According to one study: “Recent B vitamin supplementation trials demonstrated a slowing of brain atrophy and improvement in some domains of cognitive function. Meta-analysis of secondary prevention trials showed that B vitamins supplementation caused a decrease in plasma [homocysteine] and a trend for lowering the risk of stroke.”2
Even though small amounts of B vitamins are in most multivitamins, reducing homocysteine requires taking a specially formulated supplement consisting of methylated B9 (folate), B6, and B12.
Folate is important because it converts homocysteine into the harmless substance methionine. Make sure your supplement contains 400-800 mcg of folic acid. (Folic acid is simply the name given to the synthetic form of folate used in vitamins.) You should also increase your intake of folate-rich foods—leafy greens, egg yolk, wheat germ, lentils, and beef liver are some good ones.
B6 has been shown to protect against inflammation and can have wide ranging benefits if you suffer from an inflammatory condition, such as arthritis, gastritis, and other ailments ending in “-itis” (which literally means “inflamed”).
Make sure your supplement contains 15-25 mg of B6. In addition, eating more pinto beans, legumes, potatoes, red peppers, fish, hamburger, and lean chicken breast, are all good ways to increase your vitamin B6.

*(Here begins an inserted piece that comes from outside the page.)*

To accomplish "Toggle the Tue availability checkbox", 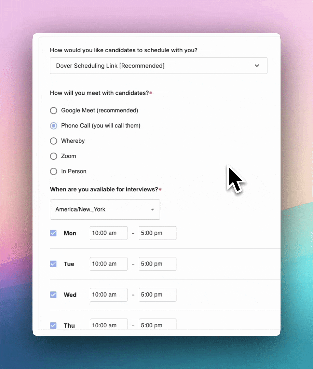I will pyautogui.click(x=53, y=264).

Vitamin B12 is crucial for energy production and support of the nervous system and cognitive function. To make an impact on homocysteine, take up to 1,000 mcg per day.
If you want to lower your homocysteine—and especially if you have the genetic MTHRF variant I mentioned earlier—adding these to your daily regimen can go a long way in ensuring better heart and brain health in the future.
- Veeranna V, et al. Homocysteine and reclassification of cardiovascular risk. J Am Coll Cardiol. 2011 Aug 30;58(10):1025-33. Last accessed Sept. 18, 2019.
- Herrmann W and Obeid R. Homocysteine: a biomarker in neurodegenerative diseases. Clin Chem Lab Med. 2011 Mar;49(3):435-41. Last accessed Sept. 18, 2019.
- Sharma M, et al. Hyperhomocysteinemia: Impact on neurodegenerative diseases. Basic Clin Pharmacol Toxicol. 2015 Nov;117(5):287-96. Last accessed Sept. 18, 2019.
- EurekAlert press release. Elevated homocysteine identified as metabolic risk factor for neurodegenerative diseases. 2018 May 16. Last accessed Sept. 18, 2019.